Marina Ottaway emphasized that the Middle East Series, of which her paper is a part, assumes that reform processes are bound to vary in different Arab country. Morocco exemplifies an extreme case of top-down reform, because reform comes from the king without much involvement by the opposition. Ottaway argued that while many changes have taken place in Morocco, none could be described as democratic. Political power remains in the hands of the palace, which has deliberately monopolized the reform process. Significant changes in the Moroccan political scene include a dramatically improved human rights situation, and the adoption of a new personal status code, that is by far one of the most progressive by regional standards. The press is also freer than it was in the past, although some journalists point to a relapse in the past few months. Despite these changes, there have been no constitutional reforms and the system of alternance was reversed when the king handed the prime ministership to a technocrat in 2003.
Ottaway emphasized that her analysis does not mean that Morocco’s socio-economic reform process has come to end, but it does suggest that there is little reason to believe that Morocco will embark on a political reform process anytime soon. The Islamist Justice and Development party (PJD) aside, there is a lack of powerful opposition forces capable of pushing for a greater political opening. Under the alternance system, former opposition parties were able to form government, but were co-opted as a result of their proximity to the monarchy. The PJD risks facing the same fate if it chooses to participate in the upcoming government. In many ways, however, the future of Moroccan political reform process hinges on the success of the PJD in the 2007 parliamentary elections—being the best organized opposition party—and its ability to press for further openings.
William Zartman commended the report’s positive assessment of the role of the King Hassan II in initiating the reform process, but warned against forgetting that he is responsible for taming Morocco’s political parties. Zartman urged observers to recognize the difficult balance between democrazation and stability in Morocco and to ponder mechanisms for making monarchies more participatory. A more powerful prime minister in Morocco is a case in point. To conclude, he echoed Ottaway’s concern regarding the weakness of Moroccan political parties.
Abdeslam Maghraoui identified three areas that Ottaway’s paper does not address: the monarchy’s involvement in the private sector, which makes it difficult for the business elite to challenge the monarchy; the role of the military; and the social conservatism that is on the rise in Moroccan society.

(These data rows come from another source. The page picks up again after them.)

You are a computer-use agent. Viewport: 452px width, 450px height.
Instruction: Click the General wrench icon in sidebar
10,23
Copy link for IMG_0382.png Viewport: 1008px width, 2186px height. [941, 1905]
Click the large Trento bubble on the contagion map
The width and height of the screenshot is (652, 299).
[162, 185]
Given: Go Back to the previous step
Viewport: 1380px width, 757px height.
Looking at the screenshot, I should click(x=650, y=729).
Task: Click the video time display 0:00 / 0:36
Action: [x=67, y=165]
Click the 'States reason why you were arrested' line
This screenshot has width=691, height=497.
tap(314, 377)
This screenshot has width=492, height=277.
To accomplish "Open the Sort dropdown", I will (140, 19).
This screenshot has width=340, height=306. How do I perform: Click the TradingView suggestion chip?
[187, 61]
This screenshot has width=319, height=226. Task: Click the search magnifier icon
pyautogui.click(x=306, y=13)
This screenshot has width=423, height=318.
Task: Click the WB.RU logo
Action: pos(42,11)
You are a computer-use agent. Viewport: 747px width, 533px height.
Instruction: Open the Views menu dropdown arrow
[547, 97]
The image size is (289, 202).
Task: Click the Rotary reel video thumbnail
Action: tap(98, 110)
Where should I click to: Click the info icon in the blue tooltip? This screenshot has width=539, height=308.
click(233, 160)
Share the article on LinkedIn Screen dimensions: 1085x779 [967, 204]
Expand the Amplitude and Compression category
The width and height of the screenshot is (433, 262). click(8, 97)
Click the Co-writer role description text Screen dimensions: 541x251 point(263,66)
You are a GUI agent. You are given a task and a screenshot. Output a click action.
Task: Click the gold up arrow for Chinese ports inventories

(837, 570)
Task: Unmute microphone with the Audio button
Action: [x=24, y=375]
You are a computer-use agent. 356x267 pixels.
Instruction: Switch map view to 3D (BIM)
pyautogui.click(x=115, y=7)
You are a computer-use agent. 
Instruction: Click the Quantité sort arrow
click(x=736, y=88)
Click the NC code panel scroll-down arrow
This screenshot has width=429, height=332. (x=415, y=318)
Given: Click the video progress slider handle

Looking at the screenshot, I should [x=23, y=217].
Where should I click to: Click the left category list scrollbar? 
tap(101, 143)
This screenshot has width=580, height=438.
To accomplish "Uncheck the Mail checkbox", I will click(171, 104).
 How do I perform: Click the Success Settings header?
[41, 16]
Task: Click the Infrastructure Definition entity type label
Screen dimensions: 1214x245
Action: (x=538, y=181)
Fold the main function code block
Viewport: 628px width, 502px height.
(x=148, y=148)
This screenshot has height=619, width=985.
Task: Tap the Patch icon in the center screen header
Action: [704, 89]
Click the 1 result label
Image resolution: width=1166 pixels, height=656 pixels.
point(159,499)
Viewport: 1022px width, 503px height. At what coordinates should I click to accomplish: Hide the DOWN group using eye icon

During the question and answer period, Ottaway argued that a distinction could be made between the PJD’s positions on domestic and regional issues. Its discourse on the latter witnessed some re-radicalization after the recent Lebanon war. Maghraoui noted that the PJD’s dilemma is that it must negotiate its moderation with its conservative popular base. Zartman emphasized that the PJD remains a protest party and is likely to moderate if it gains more political power.